Blanche y Stella
DuBois pertenecen a una familia pudiente del sur norteamericano, que durante
varias generaciones han regentado una plantación con la típica casa de columnas
que dan a todos los que la ven indicaciones sobre el poder adquisitivo de los
propietarios.
Sin embargo, Stella
hace años que abandonó esa casa, y con su marcha también dejó atrás la vida con
su familia. Tras unos años sin verse, Blanche decide ir a ver a su hermana, y
para ello ha de viajar hasta Nueva Orleans. Según las indicaciones de Stella,
Blanche toma un tranvía llamado Deseo, luego ha de subirse a otro llamado
Cementerio y se bajase en los Campos Elíseos.
El barrio en el que
vive su hermana no es lo que Blanche esperaba de una persona como Stella.
Además en cuanto conoce a Stanley, su marido, sabe que no es la persona
adecuada. De ascendencia polaca, es lo opuesto al caballero que suponía
compartiría la vida con Stella, además de ser también su propio deseo. Violento,
malhablado y bebedor, Stanley siente una recíproca animadversión hacia su
cuñada, que convierte la convivencia en muy complicada, sino imposible.
Tennesse Williams (Thomas
Lanier Williams III) fue un brillante dramaturgo que, probablemente, llegó a la
cima de su creatividad con la obra de teatro que hoy traemos. De hecho logró el
premio Pulitzer en la categoría de drama en 1948, con total merecimiento. Nos
trae tres personajes con una fuerza imperecedera. Es difícil mantenerse al
margen del proceso en el que la personalidad de Blanche se va difuminando entre
delirios de grandeza, su amor (o necesidad) por el alcohol y su distorsión
continua y pronunciada de la realidad.
Es un proceso lento
pero irremediable, y es brillante cómo desde los ojos de cada personaje vemos
los fallos de cada uno de los otros, pero ninguno es capaz de ver los suyos. “Un
tranvía llamado Deseo” es una obra recomendable, y Elia Kazan tuvo a bien tomarla
para hacer suya la adaptación cinematográfica, que fue estrenada en 1951. En
ella las actuaciones de los protagonistas lograron deslumbrar, incluyendo lo
que se puede llamar el descubrimiento de un gran Marlon Brando (fue su segunda
película) en uno de los papeles más recordados del carismático actor.
Su pasión, la de
Brando, da la impresión de que es la que da brillo al personaje de Stanley,
pero tras leer este libro creo que es al revés, y es que Brando hizo una
ajustada interpretación a lo que Tennesse Williams dejó escrito en las páginas
de “Un tranvía llamado Deseo”. Stanley es Brando y Brando siempre será Stanley.

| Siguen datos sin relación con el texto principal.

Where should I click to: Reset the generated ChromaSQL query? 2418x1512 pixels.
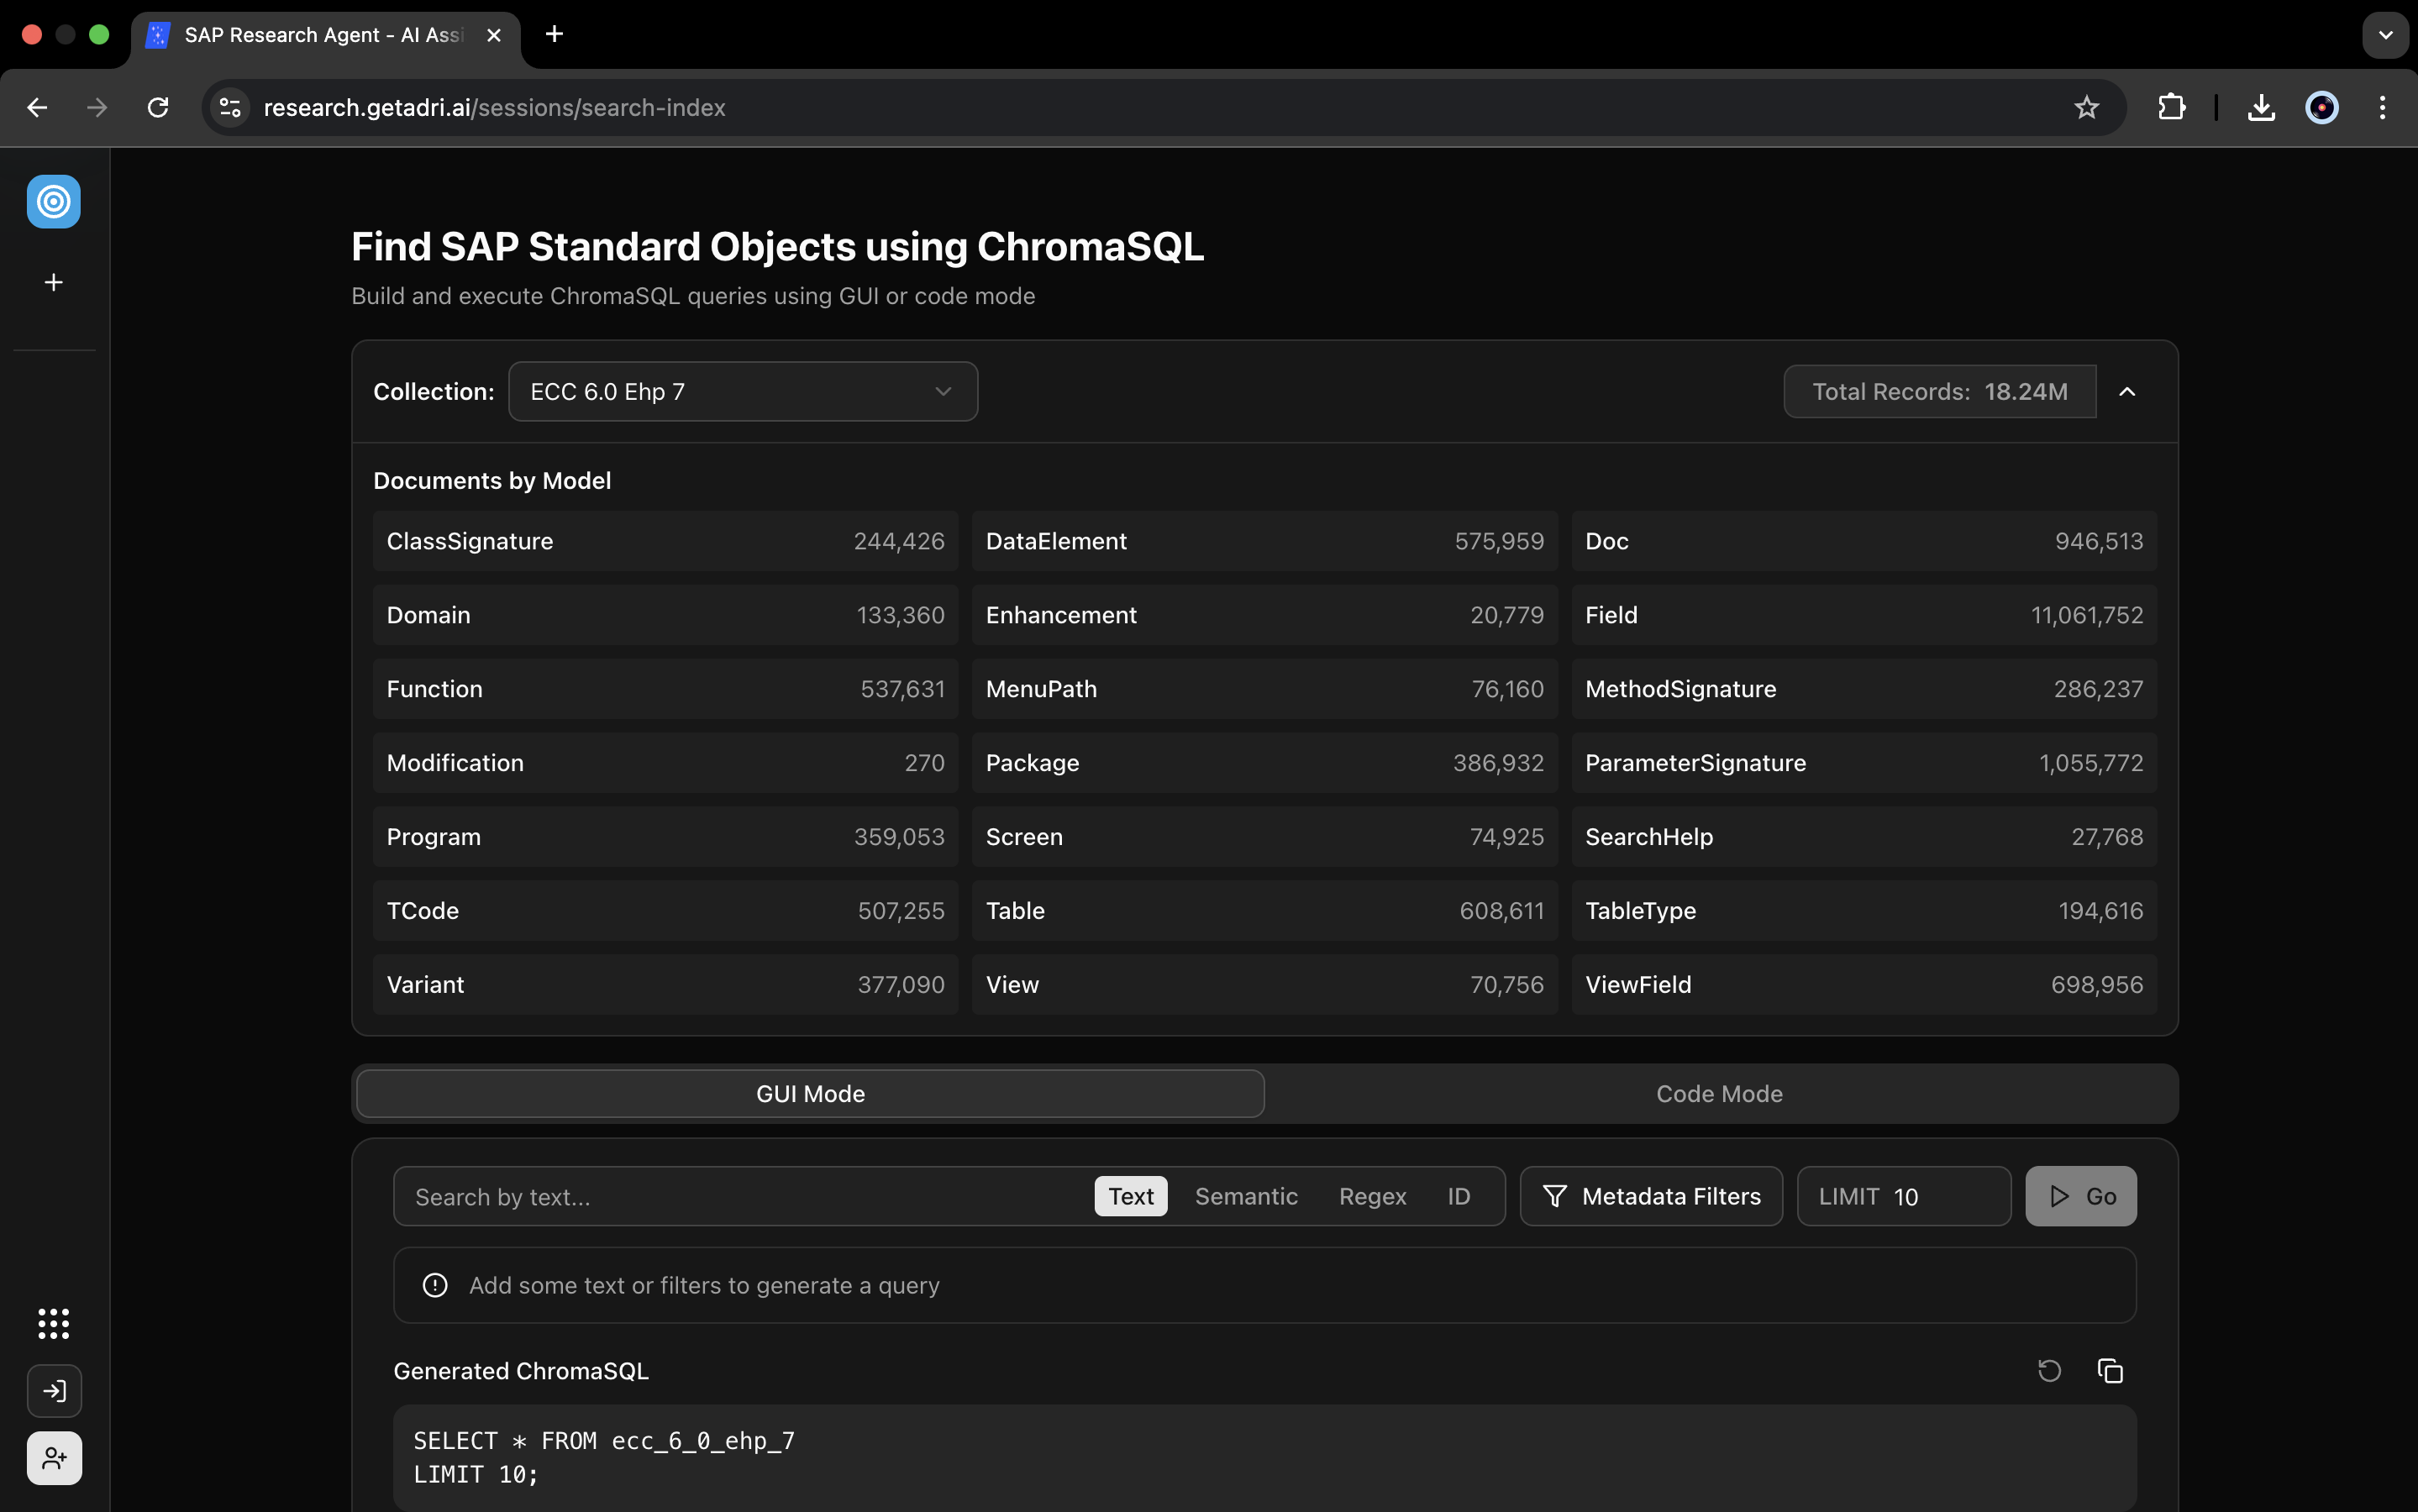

Esa intensidad que imprimía a sus papeles tuvo su eco en otros actores como
James Dean, Robert de Niro o Al Pacino, aunque tal vez hubiese sido mejor
reducir la dosis empleada, ya que James Dean no vivió su decadencia (su
prematura muerte siempre nos dejará el recuerdo de su juventud) pero sí el
resto de actores mencionados.
Independientemente
de la película dirigida por el norteamericano con ascendencia griega, creo que
es una lectura ágil, de peso, y con una carga dramática difícil de superar en
tan pocas páginas. Si te decides a leerlo, seguramente te sorprenda lo modernos
que pueden parecer libros de hace setenta años.